This spring break, I discovered that in the scant weeks since I departed for school in January, this “my brother growing up” business has gotten way out of hand. Danny is now a monster. He is a 6-foot-1-inch, aftershave-wearing, girl-ogling teenage beast.
I felt like an unsuspecting scientist returning for a routine stroll around the lab to discover this ill-conceived experiment in testosterone and over-sized carpenter’s jeans gone horribly wrong. Picture the Blob, only with fewer table manners and more libido.
It would have been nice to get some kind of warning before I stepped off the plane to discover a brother three feet taller, now sporting proto-sideburns two or three follicles strong. Someone could have thought to mail me one of those postcards magazine companies send when your subscription is running out:
“Dear Ms. Worthen. This is your last chance to savor the image of your pip-squeak brother in braces and L.A. Gear Lites high-tops! Don’t delay!”
People tell me this is completely normal. One night, as we sat at the dinner table, Dan heaped a third helping of spaghetti onto his plate.
“Hey Molly,” he began, his voice husky and thick with a mouthful of tomato sauce. “The theme for the Youth Center dance tonight is the ’70s. Should I do my hair in a pompadour, even though I don’t have that much hair, or should I do something, you know, a bit more individualistic, like with lots of little rubber bands?”
“What do lots of rubber bands have to do with the 1970s?” I asked. I would be no part of this. Dan shrugged and changed the subject to rant about “David,” who has been making comments in the locker room that purport to challenge my brother’s unquestionably masculine sexuality. “He better watch out, or he’ll be catchin’ fillings!” Dan exclaimed, smoothing a hand over his hair.

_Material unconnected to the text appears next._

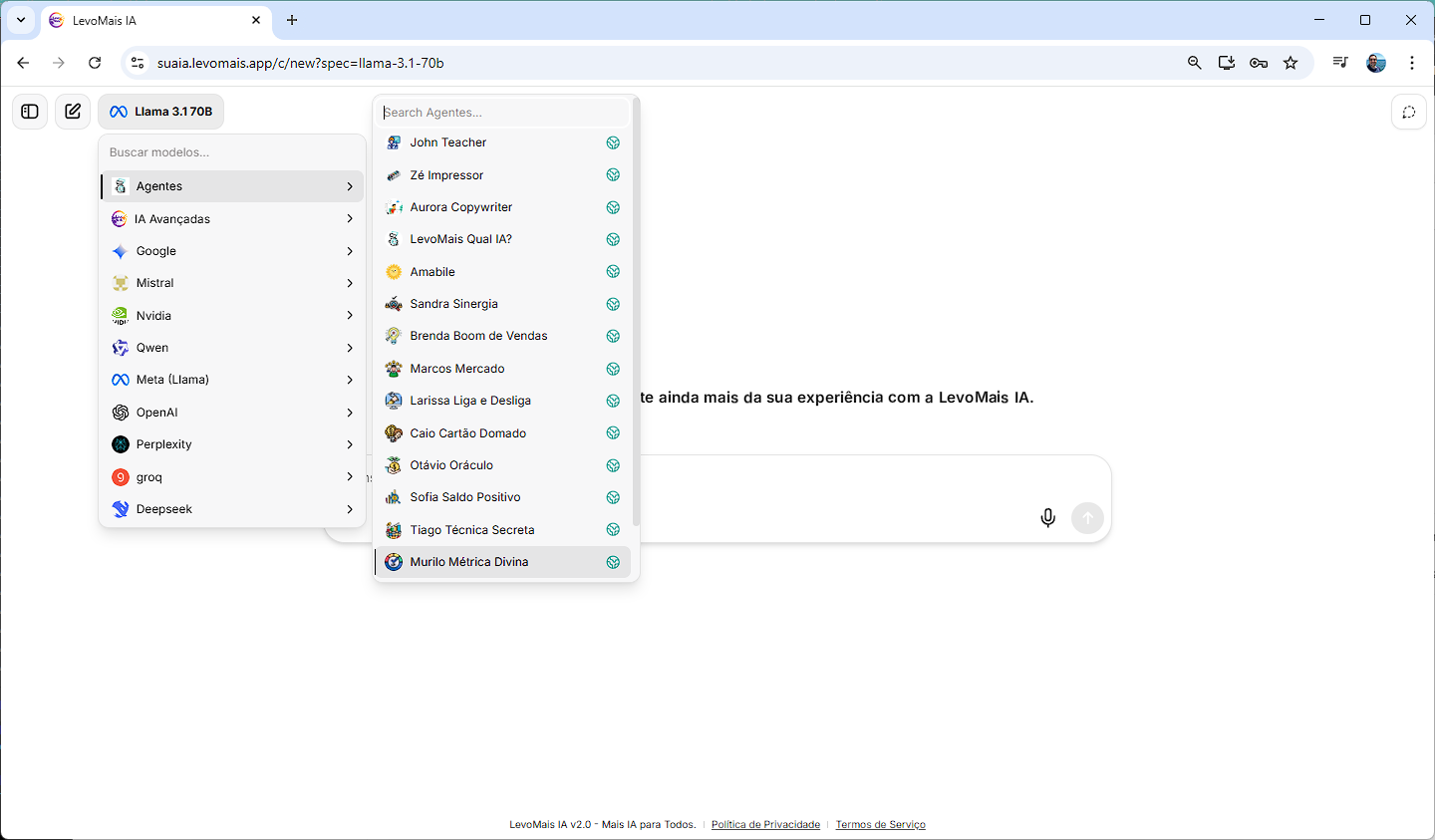This screenshot has width=1435, height=840.
Task: Click the microphone voice input icon
Action: [x=1047, y=518]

“What does that mean, Danny?”
“It’s a hip-hop term.”
A hip-hop term. I cleared my plate. It was sobering to think that four years ago, I had spent hours giggling at sleepovers, pining for boys exactly like this. I thought of those colt-legged, lip-sticked harlots who constantly call during dinner.
Impossible. I was never one of them. A lump swelled in the back of my throat.

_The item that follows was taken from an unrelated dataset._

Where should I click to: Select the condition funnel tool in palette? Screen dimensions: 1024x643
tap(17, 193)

Later that night, Dan returned from the dance disappointed. “It was okay. There weren’t any women there — just a bunch of freshman hose-bags.” He unlaced his Doc Martens and dropped them on the floor with a startling clunk.
My father glanced up quizzically. “What’s a hose-bag?”
“Dad, don’t take it literally. I’m using a euphemism.” He strutted off.
Yes, I think my brother is ridiculous. And this has made me think: Is this what happens when we get older? Do we look back over our burgeoning adulthood and dismiss it all with an eye roll and a chuckle?
I imagined my parents hanging up the receiver after my Sunday night phone calls and laughing for hours over my pathetic resume worries and room draw concerns. I realized what a giant hypocrite I am.
And the truth is — as much as I laugh and recount his escapades to my friends — in many ways, Dan’s more on top of his game than I’ll ever be. When he visited Yale last year, I brought him to a party. The moment we stepped inside, his voice mysteriously dropped three octaves: “Mind if I loosen up a bit, Molly?”
Within two minutes he was nowhere to be seen. After a frantic search, I swung open the bathroom door to discover my brother, one arm around the keg, hamming a mile a minute and surrounded by a chuckling ring of upperclassmen. One elbowed another, “Can you believe this kid’s in high school?”
No, sometimes I can’t. I’m nostalgic for the autumn afternoons spent frolicking in the leaf pile and grinding his face into the damp, worm-ridden underlayer. I miss sitting on his head every time he beat me in Super Mario Brothers 3.
But according to the various university admissions offices that send him brightly-colored propaganda, now he’s Mr. Daniel Worthen. According to the Illinois Department of Motor Vehicles, now he’s mature enough to propel a ton of steel down public highways.
According to me, he’s still a little punk. He is amusing, frightening and incomprehensible all at once.
Molly Worthen is a sophomore in Jonathan Edwards College. Her columns appear on alternate Mondays.